[Input material Boundary: Start]

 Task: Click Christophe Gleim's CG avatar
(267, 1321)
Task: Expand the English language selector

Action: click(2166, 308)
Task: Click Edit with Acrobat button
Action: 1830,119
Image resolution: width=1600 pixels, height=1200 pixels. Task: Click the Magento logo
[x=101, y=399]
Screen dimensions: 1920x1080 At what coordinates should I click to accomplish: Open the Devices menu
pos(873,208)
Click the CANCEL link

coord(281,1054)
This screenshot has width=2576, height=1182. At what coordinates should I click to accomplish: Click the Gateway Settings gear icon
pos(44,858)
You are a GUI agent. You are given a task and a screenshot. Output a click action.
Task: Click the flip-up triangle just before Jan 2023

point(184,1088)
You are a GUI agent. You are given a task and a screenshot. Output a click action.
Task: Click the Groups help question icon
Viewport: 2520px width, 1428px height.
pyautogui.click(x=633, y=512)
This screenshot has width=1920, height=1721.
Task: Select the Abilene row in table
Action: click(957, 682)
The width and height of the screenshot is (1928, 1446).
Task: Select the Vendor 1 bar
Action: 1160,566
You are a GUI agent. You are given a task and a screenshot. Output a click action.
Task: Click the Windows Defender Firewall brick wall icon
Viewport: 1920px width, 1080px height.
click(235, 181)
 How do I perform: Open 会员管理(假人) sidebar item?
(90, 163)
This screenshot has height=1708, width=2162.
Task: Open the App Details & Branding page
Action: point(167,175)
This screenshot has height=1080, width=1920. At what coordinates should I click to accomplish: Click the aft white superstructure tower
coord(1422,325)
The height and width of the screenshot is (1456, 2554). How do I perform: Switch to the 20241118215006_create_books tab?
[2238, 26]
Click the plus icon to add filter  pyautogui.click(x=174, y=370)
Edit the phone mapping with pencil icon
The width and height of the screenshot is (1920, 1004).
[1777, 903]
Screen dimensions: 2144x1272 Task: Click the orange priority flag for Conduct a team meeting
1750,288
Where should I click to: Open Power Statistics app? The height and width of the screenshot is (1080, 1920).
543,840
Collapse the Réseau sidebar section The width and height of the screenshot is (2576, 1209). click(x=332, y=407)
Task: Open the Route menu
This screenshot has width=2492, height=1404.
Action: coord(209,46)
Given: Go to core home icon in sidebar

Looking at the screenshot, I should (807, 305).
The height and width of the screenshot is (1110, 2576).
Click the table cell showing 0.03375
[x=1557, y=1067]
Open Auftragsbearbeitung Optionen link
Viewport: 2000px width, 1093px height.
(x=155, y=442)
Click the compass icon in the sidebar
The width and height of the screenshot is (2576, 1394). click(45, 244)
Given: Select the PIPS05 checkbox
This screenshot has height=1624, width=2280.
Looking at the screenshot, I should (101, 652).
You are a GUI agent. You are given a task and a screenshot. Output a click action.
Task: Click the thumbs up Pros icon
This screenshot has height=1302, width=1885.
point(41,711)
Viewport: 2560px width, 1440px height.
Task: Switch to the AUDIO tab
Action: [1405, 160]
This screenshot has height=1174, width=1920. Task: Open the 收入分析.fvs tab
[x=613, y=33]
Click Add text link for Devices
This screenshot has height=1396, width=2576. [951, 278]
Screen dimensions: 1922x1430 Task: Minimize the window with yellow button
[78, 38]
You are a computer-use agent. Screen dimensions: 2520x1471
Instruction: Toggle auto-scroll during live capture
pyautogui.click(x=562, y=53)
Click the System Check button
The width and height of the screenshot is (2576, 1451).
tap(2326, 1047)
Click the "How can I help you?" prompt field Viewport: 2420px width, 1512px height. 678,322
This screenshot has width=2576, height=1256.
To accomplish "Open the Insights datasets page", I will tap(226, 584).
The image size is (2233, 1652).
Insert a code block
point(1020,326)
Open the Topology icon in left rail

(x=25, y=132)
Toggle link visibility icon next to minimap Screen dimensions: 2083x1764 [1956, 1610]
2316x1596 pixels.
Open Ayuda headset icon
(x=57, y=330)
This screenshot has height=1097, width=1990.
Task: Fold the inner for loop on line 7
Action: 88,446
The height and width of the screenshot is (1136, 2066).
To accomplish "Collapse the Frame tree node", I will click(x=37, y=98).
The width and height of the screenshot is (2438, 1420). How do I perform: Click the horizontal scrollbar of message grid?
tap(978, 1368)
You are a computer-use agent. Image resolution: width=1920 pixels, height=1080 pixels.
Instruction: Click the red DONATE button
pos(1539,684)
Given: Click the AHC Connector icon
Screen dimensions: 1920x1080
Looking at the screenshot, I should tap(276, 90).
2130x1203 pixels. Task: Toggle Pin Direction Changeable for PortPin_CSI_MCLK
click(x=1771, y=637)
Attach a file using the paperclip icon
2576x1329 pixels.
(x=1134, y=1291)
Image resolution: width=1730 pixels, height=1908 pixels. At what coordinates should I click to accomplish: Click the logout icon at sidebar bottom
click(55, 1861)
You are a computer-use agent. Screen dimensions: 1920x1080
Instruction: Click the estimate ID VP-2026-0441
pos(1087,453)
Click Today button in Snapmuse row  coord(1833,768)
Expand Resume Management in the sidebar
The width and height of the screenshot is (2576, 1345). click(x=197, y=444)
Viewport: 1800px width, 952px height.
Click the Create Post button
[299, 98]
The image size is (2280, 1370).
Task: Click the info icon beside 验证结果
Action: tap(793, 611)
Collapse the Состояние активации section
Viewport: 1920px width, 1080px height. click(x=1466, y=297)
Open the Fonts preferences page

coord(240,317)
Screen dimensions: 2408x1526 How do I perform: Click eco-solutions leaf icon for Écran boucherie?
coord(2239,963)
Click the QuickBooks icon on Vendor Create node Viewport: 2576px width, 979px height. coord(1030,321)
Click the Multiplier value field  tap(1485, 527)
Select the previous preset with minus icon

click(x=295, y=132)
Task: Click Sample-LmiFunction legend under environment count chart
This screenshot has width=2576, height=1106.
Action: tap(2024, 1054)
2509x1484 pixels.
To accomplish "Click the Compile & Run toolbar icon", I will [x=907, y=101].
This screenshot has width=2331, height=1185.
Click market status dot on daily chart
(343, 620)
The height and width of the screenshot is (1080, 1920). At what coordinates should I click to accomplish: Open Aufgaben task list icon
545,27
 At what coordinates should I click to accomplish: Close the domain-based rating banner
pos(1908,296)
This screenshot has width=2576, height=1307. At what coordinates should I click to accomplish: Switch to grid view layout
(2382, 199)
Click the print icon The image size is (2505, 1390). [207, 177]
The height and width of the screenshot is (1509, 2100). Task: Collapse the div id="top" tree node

[Input material Boundary: End]

■ **Task prompt**: State the number of lines in the data that include the string "node", and add nothing else.

■ **Your solution**: 3